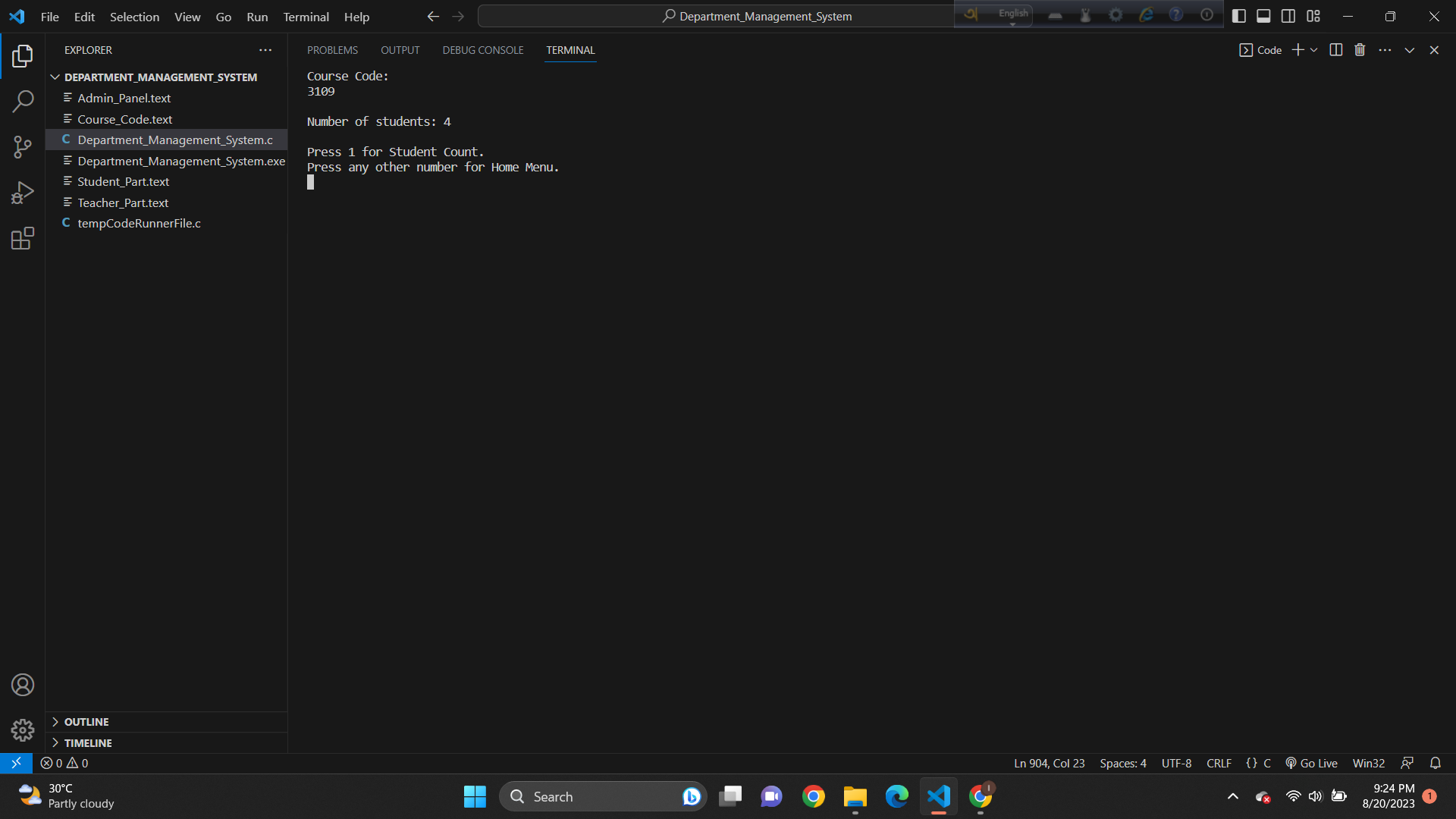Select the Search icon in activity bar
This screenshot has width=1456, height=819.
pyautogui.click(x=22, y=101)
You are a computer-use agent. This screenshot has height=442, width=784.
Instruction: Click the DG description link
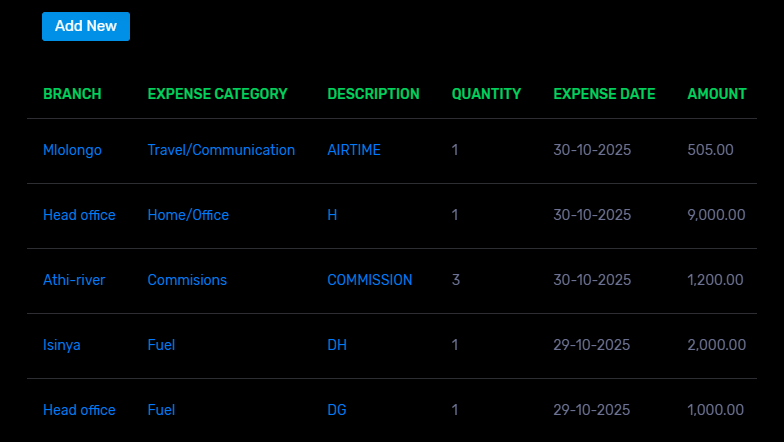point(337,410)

· · · · · · ·

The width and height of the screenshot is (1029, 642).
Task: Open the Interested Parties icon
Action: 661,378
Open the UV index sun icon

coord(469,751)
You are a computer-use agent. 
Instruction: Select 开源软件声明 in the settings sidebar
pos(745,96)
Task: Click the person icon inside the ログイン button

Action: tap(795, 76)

· · · · · · ·

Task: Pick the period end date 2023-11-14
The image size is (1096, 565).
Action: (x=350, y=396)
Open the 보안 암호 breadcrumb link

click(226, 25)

· · · · · · ·

__Description of the task__:
Rewrite the records from the line containing "Open the UV index sun icon" up to and including the line containing "Action: tap(795, 76)", replacing "icon" with "symbol" and leaving everything else unchanged.

__Response__:
Open the UV index sun symbol

coord(469,751)
You are a computer-use agent. 
Instruction: Select 开源软件声明 in the settings sidebar
pos(745,96)
Task: Click the person symbol inside the ログイン button

Action: tap(795, 76)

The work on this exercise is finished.